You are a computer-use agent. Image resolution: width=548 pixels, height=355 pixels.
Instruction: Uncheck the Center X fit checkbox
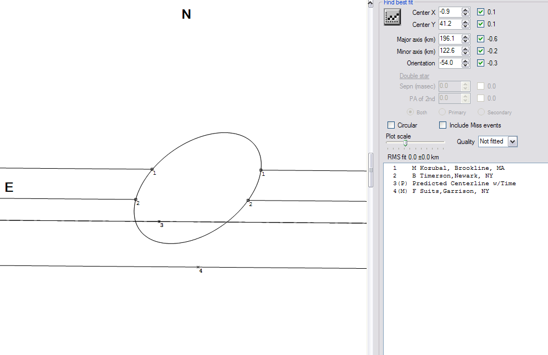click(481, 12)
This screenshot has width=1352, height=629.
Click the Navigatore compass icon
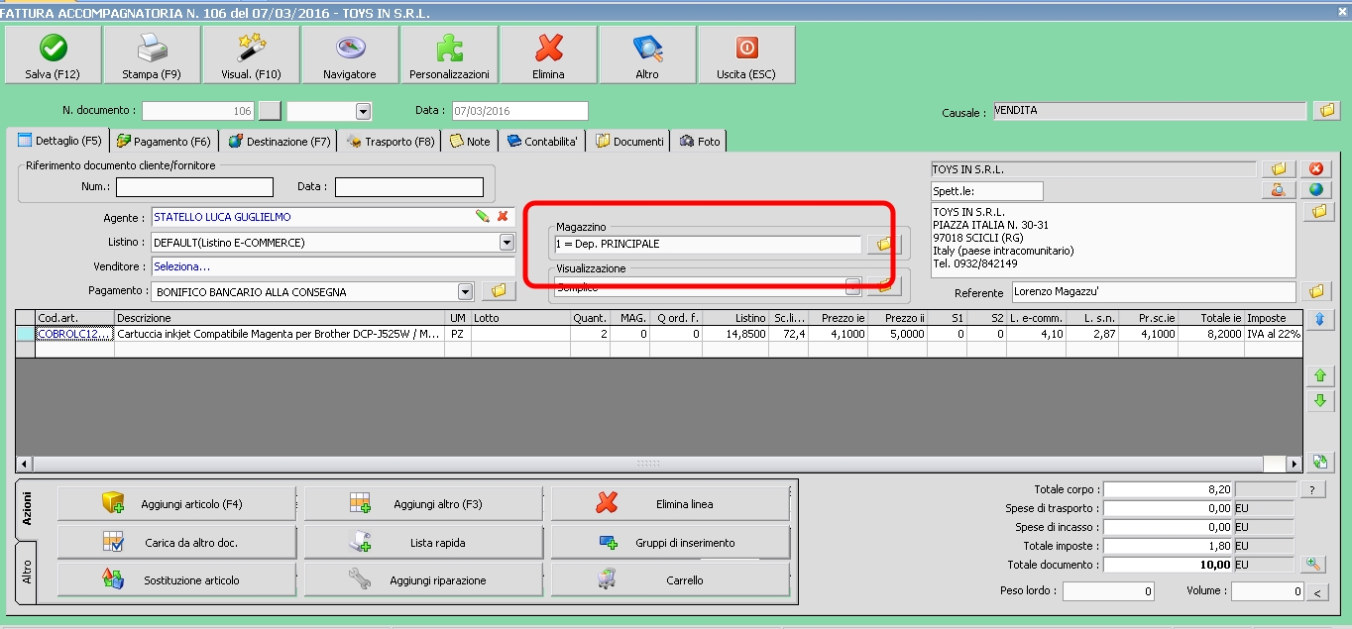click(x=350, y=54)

###

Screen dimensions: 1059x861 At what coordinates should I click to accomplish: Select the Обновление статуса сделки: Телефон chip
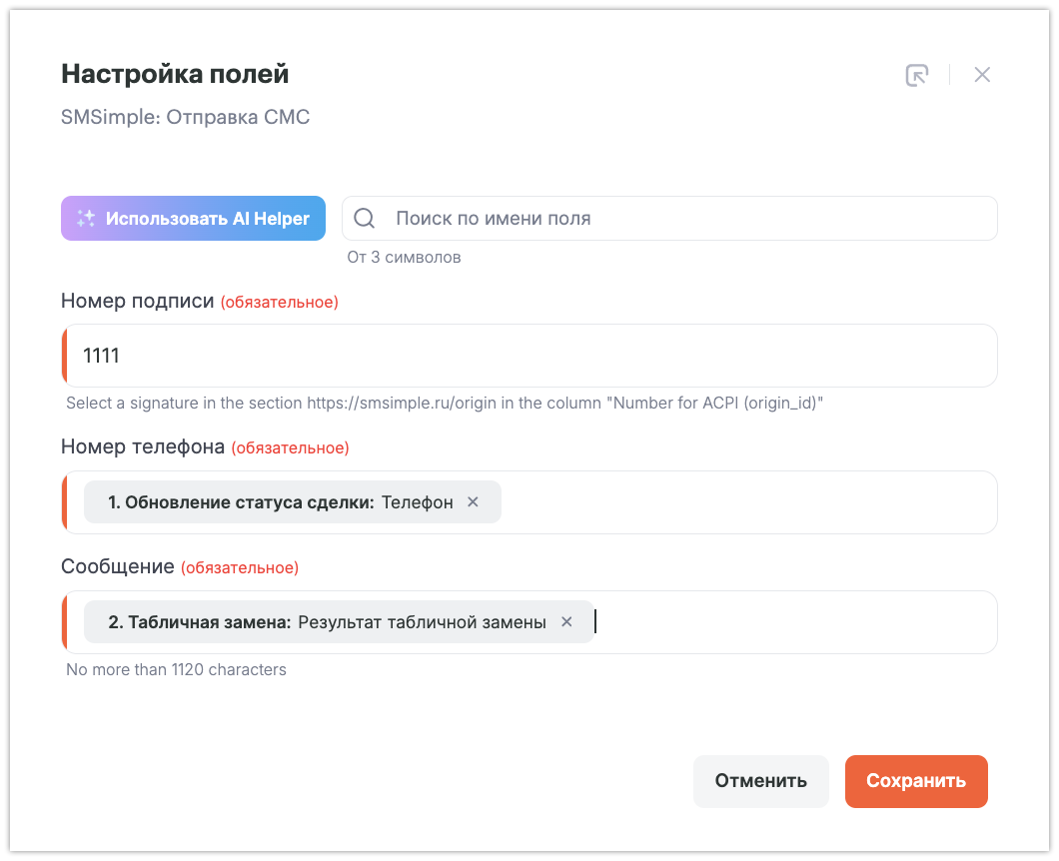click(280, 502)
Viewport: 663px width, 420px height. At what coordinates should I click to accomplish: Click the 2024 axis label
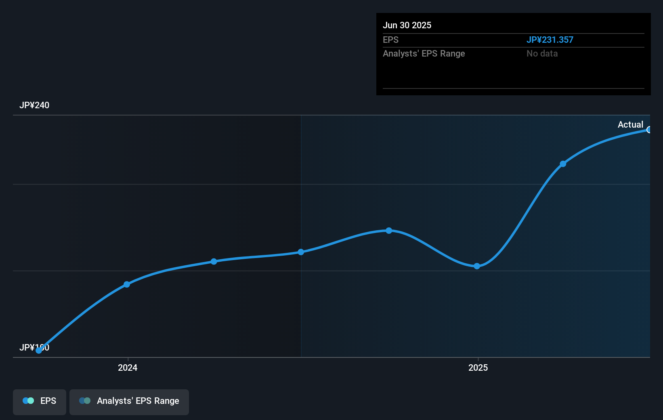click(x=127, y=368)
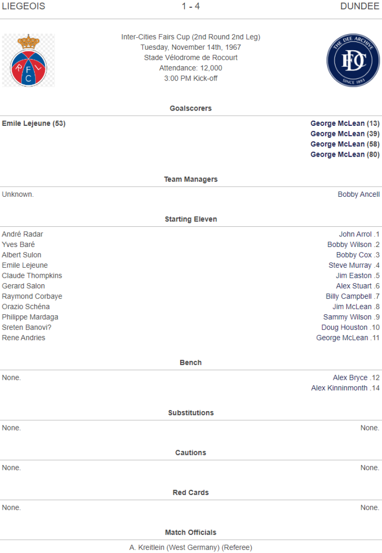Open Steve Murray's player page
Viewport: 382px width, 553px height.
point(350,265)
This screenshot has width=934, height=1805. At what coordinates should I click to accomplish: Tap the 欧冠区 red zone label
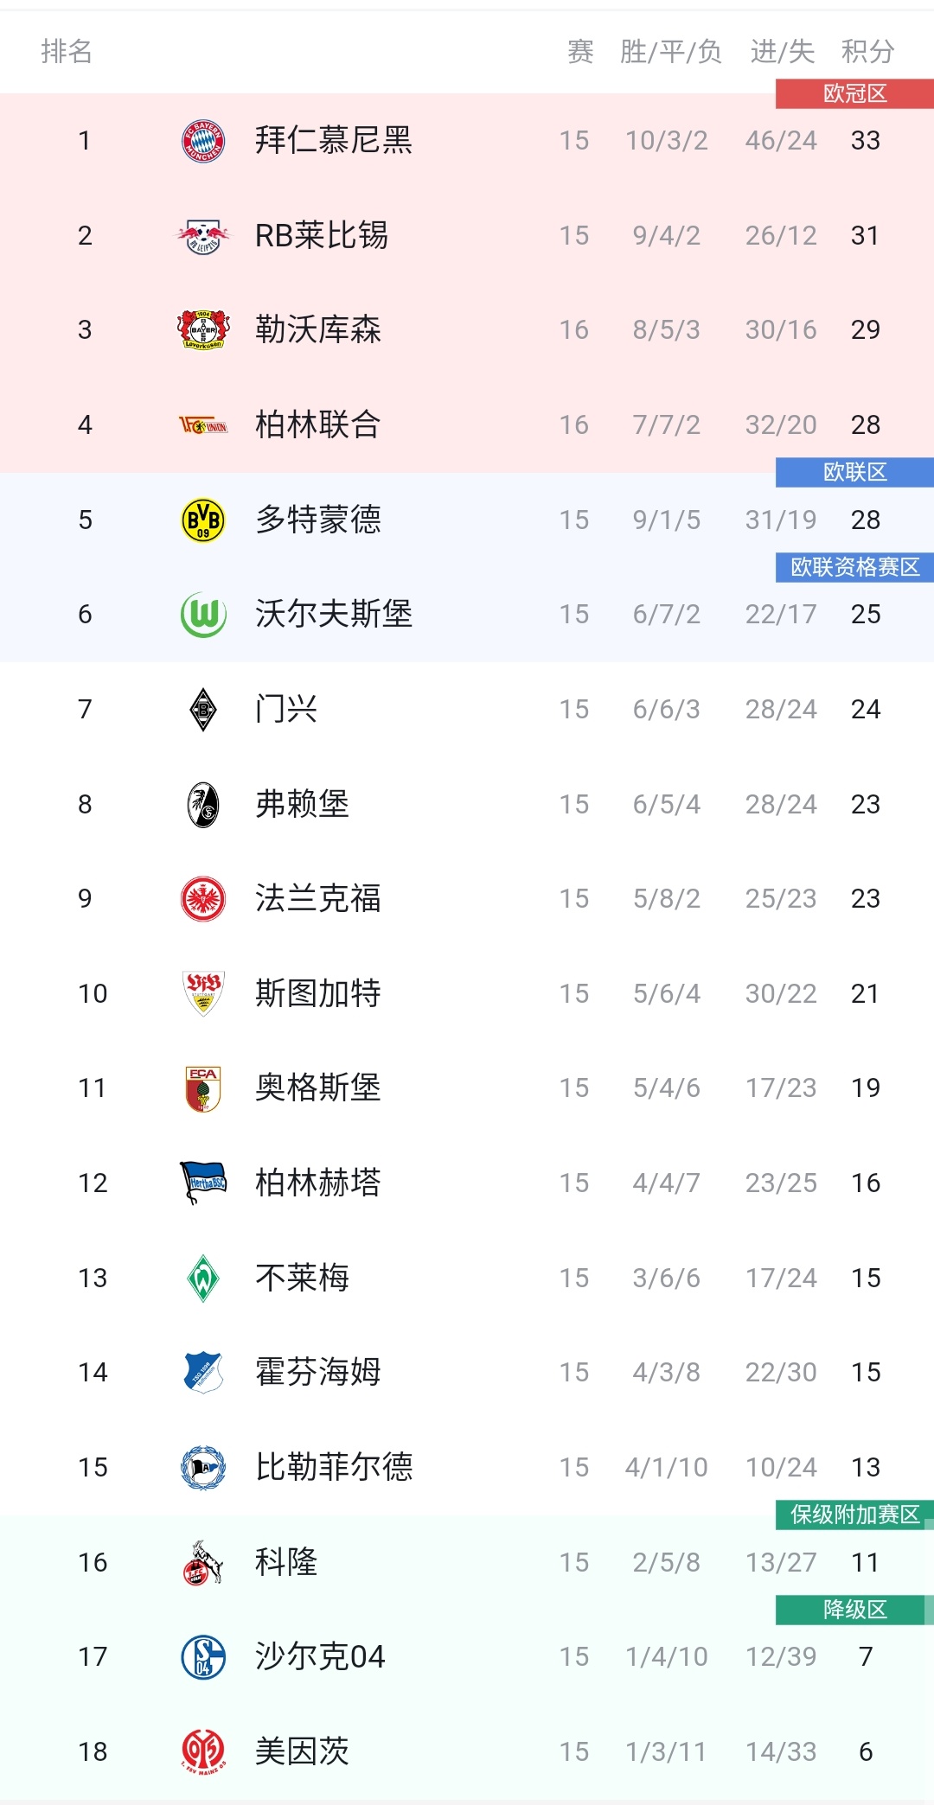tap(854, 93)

###

- _Work to be completed_
Echo the rows starting at the line containing "Viewport: 663px width, 420px" and ending with the line containing "tap(854, 93)", both included. Omit the pictures.

- _Full output_
Viewport: 663px width, 420px height. At what coordinates should I click to accomplish: Click the 2024 axis label
click(x=127, y=368)
Open Steve Murray's player page
Viewport: 382px width, 553px height.
point(350,265)
This screenshot has width=934, height=1805. At what coordinates should I click to accomplish: Tap the 欧冠区 red zone label
tap(854, 93)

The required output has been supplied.